Give the number of lines in the records below that contain the word "computer". State only that number.

---------- EXERCISE DATA

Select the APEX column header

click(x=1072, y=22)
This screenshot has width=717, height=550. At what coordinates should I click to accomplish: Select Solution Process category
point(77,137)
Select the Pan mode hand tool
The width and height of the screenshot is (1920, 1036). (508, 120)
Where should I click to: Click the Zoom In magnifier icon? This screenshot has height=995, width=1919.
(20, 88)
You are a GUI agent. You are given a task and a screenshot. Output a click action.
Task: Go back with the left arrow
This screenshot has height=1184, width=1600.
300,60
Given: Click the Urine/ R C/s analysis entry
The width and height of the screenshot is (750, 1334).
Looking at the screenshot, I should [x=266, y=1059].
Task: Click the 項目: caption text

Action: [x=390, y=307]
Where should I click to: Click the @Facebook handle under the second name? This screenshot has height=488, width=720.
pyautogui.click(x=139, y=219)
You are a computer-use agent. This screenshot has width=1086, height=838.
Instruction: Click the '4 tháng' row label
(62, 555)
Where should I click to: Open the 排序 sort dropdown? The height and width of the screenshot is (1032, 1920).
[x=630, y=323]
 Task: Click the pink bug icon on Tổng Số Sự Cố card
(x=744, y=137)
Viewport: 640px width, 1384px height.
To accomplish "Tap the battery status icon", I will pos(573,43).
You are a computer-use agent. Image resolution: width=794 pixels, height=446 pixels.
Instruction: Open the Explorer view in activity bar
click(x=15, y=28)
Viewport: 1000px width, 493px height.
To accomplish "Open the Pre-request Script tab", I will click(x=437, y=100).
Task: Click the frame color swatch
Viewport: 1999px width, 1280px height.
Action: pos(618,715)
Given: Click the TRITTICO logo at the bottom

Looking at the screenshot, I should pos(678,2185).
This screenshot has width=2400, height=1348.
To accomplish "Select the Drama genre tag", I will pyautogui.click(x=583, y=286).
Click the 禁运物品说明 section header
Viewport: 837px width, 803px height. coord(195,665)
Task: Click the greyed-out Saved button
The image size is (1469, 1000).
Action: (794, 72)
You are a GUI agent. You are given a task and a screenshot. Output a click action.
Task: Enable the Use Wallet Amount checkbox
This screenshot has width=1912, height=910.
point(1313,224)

--------------------

## TASK ANSWER
2